An understanding of the rainbow and its symbolism will help us answer the query. On the one hand, the rainbow has a negative connotation. The rainbow is, after all, a reminder that although the world may be deserving of a flood, such a cataclysmic event will not occur. In other words, every time one sees a rainbow, he is reminded of what was wrought upon the world during the flood and that if not for the Divine promise, it would reoccur now. The Talmud actually tells of certain generations in which the rainbow did not appear due to their righteousness. Interestingly, although a special blessing is recited on seeing the rainbow, we are nonetheless cautioned not to gaze lingeringly at the rainbow, since it is not a pleasant reminder.

On the other hand, a rainbow symbolizes the ultimate in goodness. In the book of Ezekiel, the prophet describes his ascent to the heavenly spheres where he was privy to a glimpse of the inner workings of the Divine. At the conclusion of this description, the prophet states: "Like the appearance of a bow which would be in the clouds on a rainy day, so was the appearance of the brilliance all around; that was the appearance of the likeness of the glory of G-d" (Ezekiel 1:28). In other words: It is the rainbow that symbolizes the appearance of no less than Hashem. The above paradox concerning the rainbow leads us to examine the circumstances that brought about the flood and the subsequent rainbow in the first place. Until the flood, the atmosphere of the world -- indeed, even its physical atmosphere -- had degenerated into a place of contamination and impurity through the evil actions of Mankind. This contamination brought to the world a tangible coarseness, to the extent that it would have been insufficient simply to rid the world of the evil doers; the actual corporeal character of the world had to be cleansed and purified. A destruction in the magnitude of the flood was inevitable.
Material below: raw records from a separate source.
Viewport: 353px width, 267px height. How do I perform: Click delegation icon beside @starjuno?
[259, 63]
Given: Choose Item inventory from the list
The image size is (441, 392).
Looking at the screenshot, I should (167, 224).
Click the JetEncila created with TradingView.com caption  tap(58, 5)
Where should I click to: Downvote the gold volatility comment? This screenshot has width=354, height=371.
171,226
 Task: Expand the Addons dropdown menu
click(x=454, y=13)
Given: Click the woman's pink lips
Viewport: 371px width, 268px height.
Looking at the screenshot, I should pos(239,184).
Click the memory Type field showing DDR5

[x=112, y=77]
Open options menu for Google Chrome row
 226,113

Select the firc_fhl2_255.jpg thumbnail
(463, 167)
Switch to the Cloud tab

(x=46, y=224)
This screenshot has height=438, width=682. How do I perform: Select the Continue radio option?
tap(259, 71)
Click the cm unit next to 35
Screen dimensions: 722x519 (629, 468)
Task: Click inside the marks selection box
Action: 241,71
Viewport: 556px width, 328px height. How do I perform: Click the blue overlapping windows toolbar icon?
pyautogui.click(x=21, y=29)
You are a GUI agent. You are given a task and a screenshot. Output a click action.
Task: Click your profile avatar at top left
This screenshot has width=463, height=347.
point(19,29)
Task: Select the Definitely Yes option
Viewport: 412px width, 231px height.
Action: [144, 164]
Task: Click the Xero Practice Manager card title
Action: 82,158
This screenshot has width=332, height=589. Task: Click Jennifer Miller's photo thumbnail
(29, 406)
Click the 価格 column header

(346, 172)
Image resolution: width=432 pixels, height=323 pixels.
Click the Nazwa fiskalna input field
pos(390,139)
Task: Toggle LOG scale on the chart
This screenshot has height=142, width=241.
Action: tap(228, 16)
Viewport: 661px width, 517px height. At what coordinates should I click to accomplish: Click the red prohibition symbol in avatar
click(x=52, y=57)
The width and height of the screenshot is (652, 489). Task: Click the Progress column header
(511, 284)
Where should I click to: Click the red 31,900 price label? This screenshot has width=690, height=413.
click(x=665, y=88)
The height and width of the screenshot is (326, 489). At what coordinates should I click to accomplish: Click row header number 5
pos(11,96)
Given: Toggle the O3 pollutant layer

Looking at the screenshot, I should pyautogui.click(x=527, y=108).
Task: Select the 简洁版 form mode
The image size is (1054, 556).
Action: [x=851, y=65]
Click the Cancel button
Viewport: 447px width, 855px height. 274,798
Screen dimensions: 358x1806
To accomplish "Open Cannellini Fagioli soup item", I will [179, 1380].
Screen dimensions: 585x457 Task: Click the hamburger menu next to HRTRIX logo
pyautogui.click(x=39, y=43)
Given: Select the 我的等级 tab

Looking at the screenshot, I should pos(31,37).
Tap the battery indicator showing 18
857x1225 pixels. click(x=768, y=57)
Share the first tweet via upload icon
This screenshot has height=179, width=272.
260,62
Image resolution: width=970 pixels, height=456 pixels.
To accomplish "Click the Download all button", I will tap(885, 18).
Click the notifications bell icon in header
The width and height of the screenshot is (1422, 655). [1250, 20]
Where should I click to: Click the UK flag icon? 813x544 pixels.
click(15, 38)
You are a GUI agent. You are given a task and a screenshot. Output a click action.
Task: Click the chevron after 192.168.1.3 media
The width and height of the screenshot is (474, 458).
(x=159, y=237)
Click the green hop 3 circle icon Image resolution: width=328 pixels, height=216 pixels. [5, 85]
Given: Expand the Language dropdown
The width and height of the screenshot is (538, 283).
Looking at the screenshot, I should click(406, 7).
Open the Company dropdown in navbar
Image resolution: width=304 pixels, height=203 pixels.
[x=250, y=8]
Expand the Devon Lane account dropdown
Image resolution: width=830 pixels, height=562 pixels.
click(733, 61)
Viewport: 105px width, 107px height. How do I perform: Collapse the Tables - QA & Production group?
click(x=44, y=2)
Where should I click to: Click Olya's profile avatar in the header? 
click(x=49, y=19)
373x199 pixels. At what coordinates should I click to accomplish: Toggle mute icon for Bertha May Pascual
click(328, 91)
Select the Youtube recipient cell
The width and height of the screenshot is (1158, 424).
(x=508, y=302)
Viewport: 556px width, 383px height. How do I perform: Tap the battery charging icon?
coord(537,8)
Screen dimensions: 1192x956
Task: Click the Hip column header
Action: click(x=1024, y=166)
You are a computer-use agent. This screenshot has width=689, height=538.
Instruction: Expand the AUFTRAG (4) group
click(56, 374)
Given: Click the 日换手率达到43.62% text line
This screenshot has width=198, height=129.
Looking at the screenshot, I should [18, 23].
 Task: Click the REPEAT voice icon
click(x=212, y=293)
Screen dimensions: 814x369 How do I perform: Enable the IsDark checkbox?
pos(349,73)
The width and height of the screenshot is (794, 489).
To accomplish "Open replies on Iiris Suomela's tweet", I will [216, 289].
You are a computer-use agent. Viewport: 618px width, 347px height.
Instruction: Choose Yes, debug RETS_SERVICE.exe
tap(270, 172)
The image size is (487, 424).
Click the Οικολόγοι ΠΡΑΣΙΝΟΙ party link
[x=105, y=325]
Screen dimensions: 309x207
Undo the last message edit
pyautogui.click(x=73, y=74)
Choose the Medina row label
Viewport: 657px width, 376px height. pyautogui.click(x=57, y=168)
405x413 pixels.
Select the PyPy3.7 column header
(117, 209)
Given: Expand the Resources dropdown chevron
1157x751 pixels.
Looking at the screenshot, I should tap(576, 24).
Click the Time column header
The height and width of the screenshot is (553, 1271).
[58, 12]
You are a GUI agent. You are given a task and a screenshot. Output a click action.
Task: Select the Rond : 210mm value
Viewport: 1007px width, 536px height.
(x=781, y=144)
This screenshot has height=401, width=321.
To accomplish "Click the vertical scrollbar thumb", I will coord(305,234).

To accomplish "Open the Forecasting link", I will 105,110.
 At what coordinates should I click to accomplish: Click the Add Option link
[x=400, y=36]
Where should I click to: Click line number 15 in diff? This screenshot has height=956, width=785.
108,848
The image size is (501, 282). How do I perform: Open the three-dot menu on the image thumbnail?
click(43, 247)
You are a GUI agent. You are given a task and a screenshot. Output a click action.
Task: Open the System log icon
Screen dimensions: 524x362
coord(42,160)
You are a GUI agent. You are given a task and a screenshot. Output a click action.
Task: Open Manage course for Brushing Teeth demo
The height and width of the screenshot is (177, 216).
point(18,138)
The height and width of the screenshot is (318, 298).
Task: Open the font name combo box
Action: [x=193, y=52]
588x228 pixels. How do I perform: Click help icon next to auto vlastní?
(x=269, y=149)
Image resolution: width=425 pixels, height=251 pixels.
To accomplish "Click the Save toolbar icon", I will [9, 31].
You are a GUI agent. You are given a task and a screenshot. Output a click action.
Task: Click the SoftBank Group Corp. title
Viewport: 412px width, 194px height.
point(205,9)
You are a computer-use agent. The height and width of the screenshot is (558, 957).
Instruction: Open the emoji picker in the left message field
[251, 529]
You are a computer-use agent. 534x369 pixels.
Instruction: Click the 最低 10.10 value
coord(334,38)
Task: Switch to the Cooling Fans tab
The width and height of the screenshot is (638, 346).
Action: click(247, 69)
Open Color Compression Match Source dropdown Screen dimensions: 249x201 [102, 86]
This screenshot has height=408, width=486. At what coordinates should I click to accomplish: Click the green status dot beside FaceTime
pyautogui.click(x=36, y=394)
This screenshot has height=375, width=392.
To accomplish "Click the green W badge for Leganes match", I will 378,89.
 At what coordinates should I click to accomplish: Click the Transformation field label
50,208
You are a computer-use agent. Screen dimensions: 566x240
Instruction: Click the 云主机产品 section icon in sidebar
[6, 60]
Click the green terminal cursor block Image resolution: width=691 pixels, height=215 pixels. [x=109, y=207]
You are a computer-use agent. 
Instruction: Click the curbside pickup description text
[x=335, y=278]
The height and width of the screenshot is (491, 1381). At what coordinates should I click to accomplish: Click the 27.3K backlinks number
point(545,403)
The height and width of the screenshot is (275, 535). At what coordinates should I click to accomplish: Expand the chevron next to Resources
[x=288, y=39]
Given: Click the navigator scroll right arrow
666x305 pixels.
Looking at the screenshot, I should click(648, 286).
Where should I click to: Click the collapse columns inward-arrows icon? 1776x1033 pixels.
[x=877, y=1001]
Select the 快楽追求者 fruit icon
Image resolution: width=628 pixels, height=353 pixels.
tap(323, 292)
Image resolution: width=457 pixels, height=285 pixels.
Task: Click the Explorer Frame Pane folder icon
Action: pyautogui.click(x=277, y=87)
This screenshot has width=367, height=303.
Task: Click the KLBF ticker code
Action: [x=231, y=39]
After the flood, the world was indeed purified. As the Midrash puts it, the rain which fell for forty days and nights was similar to the waters of a mikvah (ritual bath) -- which requires forty measurements of water -- serving to purify humankind. After undergoing a total removal of the palpable crassness in the world, the light of G-dliness now had a chance to impact the world. Clouds, formed presently of the newly purified waters of the world, would now be capable to allow G-dly light into the world.

At this point, Hashem declared that His presence would be projected into the world in the form of the rainbow. Each time there is a reason to think that the world should undergo a cleansing, a ray from the sun bursts through the clouds and paints a beautiful, shining picture, befitting a description of Divinity. The rainbow serves as a reminder that the world is a place into which G-dliness is projected, and it can therefore never be so corrupted. Eventually, this G-dly projection paved the way for the Torah being introduced into the physical world.

We can now understand the deeper meaning behind the law, mentioned above, of not gazing longingly at the rainbow. Since the rainbow symbolizes Hashem’s shining presence, it is necessary to employ respect and honor by not looking too much at it.

From the above we can derive an important lesson. In life we all encounter tests and challenges. At times these tribulations seem to present us with insurmountable obstacles. Thinking of the rainbow and the message it contains, we can be assured that however bleak things seem to be, light can, and will, penetrate the clouds. With every difficulty presented, Hashem’s shining presence is really there, ready to shine through and lead us to a beautiful light.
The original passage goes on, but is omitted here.